Planquer aux yeux de tous

Le mur que Lou Lombard construit brique par brique dans Galerie Showcase évoque d’abord l’image d’un passage interdit, telle une fenêtre obstruée par des moellons pour empêcher l’accès aux squatteurs. Puis cette image se troue, les briques sont creuses.

Dans certaines, on peut lire des dessins faits de lettres tamponnées.

Une autre est toute pleine de petits objets pris dans la cire, un mini paysage touchant, bavard et familier comme ces vide-poches qu’on retrouve dans toutes les maisons. Des bibelots, de ceux qu’on pose dans un nouvel appartement manière de dire qu’on est ici chez soi, occupent un des casiers.

Lou Lombard en a mis partout, elle s’installe ! On est face à une construction brutale et généreuse, bien ancrée dans le présent, celui de l’artiste qui doit trouver une juste place pour l’art au sortir des études et fabriquer son environnement et son économie.

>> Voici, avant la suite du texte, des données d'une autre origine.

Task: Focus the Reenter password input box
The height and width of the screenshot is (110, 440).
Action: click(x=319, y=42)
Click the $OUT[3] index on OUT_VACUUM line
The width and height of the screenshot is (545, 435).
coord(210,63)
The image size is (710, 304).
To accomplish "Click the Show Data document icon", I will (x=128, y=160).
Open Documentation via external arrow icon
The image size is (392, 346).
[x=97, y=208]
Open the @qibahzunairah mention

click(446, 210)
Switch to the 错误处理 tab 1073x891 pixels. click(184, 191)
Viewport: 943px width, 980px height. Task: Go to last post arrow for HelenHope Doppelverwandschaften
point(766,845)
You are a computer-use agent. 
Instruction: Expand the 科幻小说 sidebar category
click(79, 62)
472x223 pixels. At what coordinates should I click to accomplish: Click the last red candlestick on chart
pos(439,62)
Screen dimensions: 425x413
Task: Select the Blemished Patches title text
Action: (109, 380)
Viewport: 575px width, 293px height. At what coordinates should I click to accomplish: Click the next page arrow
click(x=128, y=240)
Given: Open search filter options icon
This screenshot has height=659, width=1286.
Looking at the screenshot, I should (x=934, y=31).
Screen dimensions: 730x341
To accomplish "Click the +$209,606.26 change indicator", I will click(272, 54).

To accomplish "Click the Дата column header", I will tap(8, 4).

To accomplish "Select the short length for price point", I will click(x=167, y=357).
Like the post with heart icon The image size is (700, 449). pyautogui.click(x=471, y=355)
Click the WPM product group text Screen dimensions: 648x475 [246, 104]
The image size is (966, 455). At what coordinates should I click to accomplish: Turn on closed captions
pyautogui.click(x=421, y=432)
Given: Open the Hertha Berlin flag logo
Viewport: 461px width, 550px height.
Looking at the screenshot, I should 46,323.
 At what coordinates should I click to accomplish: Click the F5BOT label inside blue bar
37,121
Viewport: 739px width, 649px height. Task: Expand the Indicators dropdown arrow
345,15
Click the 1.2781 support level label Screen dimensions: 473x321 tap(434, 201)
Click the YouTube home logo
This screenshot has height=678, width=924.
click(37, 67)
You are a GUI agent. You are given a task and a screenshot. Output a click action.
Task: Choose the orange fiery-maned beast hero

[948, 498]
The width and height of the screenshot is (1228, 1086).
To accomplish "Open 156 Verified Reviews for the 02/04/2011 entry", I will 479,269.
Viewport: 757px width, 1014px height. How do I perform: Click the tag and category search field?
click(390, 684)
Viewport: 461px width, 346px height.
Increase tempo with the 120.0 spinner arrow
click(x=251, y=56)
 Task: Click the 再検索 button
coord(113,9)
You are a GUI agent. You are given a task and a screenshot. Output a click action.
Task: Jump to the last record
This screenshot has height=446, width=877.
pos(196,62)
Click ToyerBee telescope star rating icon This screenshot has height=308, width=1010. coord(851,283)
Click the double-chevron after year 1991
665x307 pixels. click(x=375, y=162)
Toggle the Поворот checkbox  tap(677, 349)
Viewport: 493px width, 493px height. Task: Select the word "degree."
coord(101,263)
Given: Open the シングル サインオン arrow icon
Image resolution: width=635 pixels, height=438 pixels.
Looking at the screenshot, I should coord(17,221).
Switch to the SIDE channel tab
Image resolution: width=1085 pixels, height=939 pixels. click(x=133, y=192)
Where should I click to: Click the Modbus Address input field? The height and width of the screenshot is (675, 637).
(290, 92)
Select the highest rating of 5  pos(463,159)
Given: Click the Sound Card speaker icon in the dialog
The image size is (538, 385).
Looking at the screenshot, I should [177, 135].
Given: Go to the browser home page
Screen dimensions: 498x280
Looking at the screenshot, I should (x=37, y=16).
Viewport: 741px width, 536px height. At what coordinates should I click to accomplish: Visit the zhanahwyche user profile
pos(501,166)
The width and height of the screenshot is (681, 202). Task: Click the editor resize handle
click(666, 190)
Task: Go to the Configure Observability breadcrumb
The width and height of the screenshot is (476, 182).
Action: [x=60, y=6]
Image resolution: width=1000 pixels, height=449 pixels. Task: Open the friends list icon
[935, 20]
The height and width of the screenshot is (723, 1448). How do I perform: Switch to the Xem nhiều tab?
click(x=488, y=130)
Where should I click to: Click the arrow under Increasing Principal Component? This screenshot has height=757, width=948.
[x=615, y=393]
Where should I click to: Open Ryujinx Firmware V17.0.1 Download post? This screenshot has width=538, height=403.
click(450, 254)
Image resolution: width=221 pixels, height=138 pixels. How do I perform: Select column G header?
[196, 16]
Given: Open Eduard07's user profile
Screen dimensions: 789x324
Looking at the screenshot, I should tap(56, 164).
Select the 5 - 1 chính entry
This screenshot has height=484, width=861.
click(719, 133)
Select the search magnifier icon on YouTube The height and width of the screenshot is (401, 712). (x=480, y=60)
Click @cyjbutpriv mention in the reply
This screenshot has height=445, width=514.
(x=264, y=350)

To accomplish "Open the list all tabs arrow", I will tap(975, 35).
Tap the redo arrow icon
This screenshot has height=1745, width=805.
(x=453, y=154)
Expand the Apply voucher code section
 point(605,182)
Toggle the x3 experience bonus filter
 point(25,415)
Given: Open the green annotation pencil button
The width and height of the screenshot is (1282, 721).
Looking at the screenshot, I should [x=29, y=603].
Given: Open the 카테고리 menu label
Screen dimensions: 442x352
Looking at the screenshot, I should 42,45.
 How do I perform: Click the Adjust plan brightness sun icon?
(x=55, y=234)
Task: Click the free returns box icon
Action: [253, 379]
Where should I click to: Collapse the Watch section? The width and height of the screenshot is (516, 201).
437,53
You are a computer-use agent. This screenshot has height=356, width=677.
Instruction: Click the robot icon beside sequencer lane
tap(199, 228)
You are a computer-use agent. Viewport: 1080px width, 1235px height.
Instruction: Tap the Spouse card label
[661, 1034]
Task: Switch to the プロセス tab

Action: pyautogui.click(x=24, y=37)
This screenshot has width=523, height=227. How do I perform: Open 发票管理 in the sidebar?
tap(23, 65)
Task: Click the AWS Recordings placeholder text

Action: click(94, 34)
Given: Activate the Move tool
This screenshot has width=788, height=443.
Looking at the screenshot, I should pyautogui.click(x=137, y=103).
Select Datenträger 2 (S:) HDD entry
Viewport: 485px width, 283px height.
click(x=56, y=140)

Dans cette recherche prolifique et spontanée, Lou ménage pourtant naturellement une place pour l’autre : elle invite Juliette Fabert à compléter le tableau, parce qu’une artiste ne réfléchit jamais seule.

Les briques ouvertes qui servent ici de modules de construction sont des boites que l’artiste a collectées sur son lieu de travail. Sur un côté, une étiquette : « 100 % merino base layer, 109 €  ». La laine est pour Lou un matériau chéri qu’elle intègre souvent à ses sculptures. Elle la récupère habituellement brute auprès d’amis éleveurs qui la jettent après la tonte, un rebut de peu de valeur. Mais dans ces boites-là, il s’agit d’articles de luxe ; des produits techniques au cœur d’une dissonance à laquelle Lou se confronte régulièrement. La montagne. Son exploitation coûteuse et polluante, le tourisme qui dégrade le paysage, c’est aussi ce qui remplit les assiettes, dans les Hautes-Alpes d’où elle vient, ou à Marseille en travaillant au Vieux Campeur.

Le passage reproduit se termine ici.